_Assignment_: Filter the listing below, copying every line in which the word "computer" appears.

_Data for analysis_:
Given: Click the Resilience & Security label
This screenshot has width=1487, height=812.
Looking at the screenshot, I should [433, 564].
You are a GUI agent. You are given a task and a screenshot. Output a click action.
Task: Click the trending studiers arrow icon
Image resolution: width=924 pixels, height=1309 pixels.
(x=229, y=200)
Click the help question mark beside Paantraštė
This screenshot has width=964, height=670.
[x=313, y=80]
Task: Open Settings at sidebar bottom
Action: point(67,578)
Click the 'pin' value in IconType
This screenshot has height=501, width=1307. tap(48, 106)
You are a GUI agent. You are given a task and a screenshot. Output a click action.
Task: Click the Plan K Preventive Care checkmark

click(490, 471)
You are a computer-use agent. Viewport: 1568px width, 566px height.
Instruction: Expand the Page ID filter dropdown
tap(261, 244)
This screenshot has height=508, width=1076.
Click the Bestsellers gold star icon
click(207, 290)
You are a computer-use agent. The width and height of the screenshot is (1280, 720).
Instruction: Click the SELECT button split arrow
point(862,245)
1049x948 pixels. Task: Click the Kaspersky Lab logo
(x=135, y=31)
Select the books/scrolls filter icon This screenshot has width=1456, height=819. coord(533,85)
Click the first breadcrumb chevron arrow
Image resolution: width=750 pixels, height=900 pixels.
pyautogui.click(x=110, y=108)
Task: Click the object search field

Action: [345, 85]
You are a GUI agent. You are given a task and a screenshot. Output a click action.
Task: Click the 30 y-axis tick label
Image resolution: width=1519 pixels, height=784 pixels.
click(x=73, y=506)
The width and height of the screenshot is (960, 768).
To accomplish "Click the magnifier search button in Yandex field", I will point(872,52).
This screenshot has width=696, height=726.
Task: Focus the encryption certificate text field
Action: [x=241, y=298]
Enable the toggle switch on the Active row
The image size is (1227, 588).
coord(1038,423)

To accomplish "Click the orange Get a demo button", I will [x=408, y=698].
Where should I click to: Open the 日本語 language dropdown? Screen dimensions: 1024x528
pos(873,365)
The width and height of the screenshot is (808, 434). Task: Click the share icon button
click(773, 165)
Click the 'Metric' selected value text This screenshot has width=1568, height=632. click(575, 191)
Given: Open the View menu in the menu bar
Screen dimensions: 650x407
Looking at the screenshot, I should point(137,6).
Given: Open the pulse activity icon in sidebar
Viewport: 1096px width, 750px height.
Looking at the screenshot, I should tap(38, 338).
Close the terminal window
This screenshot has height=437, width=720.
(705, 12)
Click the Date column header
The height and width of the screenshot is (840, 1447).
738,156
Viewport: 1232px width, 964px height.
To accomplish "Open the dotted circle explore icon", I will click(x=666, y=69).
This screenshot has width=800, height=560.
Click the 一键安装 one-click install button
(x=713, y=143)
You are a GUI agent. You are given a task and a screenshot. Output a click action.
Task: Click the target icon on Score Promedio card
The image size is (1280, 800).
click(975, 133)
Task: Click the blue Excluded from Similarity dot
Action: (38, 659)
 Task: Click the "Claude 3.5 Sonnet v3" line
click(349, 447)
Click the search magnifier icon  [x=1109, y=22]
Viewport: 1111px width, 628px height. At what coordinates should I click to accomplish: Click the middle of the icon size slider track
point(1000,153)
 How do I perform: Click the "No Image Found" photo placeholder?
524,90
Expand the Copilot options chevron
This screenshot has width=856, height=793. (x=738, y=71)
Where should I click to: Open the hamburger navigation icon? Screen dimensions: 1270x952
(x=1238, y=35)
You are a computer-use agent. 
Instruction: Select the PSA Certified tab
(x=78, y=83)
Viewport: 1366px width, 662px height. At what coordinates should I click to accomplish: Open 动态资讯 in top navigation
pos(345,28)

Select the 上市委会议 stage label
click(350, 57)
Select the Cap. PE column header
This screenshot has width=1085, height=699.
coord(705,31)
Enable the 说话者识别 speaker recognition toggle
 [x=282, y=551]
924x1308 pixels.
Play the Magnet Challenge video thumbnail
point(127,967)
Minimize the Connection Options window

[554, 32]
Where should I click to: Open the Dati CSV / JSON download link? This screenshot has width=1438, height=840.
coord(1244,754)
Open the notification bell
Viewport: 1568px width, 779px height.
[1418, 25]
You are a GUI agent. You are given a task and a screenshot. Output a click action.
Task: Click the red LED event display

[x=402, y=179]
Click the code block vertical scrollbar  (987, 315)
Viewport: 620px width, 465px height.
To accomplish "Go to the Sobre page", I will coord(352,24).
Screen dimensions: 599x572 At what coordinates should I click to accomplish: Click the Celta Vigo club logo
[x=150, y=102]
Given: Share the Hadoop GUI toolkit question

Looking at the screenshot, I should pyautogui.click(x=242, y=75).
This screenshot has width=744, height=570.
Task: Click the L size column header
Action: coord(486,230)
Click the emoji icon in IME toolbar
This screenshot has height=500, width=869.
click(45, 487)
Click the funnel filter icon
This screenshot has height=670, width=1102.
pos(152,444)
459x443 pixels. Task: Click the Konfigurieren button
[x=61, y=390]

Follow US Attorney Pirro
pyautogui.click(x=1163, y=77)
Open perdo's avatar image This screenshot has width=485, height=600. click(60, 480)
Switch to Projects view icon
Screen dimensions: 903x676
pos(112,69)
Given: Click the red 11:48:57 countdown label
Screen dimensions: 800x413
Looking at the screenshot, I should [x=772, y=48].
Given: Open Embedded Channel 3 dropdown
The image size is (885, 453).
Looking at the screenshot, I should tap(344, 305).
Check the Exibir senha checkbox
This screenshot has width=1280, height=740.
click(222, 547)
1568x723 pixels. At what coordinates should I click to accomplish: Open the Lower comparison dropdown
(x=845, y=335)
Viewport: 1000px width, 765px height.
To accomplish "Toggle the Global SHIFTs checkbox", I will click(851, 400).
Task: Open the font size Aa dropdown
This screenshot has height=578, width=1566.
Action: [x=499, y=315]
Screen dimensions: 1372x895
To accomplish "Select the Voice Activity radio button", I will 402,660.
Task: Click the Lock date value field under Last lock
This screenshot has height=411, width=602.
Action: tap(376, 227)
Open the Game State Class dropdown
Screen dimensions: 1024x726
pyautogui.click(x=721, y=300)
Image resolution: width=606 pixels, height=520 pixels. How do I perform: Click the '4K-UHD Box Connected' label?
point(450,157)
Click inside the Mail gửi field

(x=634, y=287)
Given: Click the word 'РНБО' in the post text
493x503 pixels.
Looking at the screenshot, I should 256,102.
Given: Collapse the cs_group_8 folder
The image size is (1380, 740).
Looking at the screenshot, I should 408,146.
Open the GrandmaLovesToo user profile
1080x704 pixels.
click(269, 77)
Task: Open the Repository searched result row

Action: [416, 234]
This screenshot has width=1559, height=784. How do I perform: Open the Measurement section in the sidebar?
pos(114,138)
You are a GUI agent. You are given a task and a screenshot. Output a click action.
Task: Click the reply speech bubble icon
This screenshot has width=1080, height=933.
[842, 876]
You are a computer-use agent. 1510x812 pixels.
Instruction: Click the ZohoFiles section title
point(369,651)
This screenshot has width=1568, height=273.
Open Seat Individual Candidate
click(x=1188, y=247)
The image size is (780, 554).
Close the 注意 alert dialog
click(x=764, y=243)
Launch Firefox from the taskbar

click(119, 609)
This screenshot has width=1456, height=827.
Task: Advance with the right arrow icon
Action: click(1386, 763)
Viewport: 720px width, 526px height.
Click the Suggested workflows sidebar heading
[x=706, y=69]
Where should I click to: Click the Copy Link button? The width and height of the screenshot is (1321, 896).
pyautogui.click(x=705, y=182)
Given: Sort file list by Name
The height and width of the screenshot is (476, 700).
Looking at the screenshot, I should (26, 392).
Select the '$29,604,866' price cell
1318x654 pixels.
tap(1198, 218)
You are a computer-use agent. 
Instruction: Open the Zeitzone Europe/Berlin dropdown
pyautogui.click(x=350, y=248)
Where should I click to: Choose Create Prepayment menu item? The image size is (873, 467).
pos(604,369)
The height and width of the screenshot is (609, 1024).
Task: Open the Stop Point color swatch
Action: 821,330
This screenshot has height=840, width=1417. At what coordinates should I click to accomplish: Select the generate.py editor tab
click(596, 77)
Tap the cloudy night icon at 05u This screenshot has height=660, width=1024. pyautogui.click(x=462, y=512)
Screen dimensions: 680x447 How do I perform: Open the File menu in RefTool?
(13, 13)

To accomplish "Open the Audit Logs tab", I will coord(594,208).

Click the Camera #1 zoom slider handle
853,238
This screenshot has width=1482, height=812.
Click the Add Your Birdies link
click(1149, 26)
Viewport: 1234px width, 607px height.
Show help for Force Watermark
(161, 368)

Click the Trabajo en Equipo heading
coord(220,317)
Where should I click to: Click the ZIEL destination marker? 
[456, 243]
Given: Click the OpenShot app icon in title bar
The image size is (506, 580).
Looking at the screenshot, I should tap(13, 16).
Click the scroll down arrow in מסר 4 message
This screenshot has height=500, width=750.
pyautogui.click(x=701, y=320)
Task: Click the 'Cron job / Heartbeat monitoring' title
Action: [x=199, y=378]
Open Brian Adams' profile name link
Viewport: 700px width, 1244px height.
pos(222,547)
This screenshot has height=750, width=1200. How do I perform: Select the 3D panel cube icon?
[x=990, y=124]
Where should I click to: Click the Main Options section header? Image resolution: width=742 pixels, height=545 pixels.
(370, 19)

_Completed task_:
You are a computer-use agent. Viewport: 1568px width, 566px height.
You are a computer-use agent. The width and height of the screenshot is (1280, 720).
You are a computer-use agent. 
You are a computer-use agent. 1510x812 pixels.
You are a computer-use agent. 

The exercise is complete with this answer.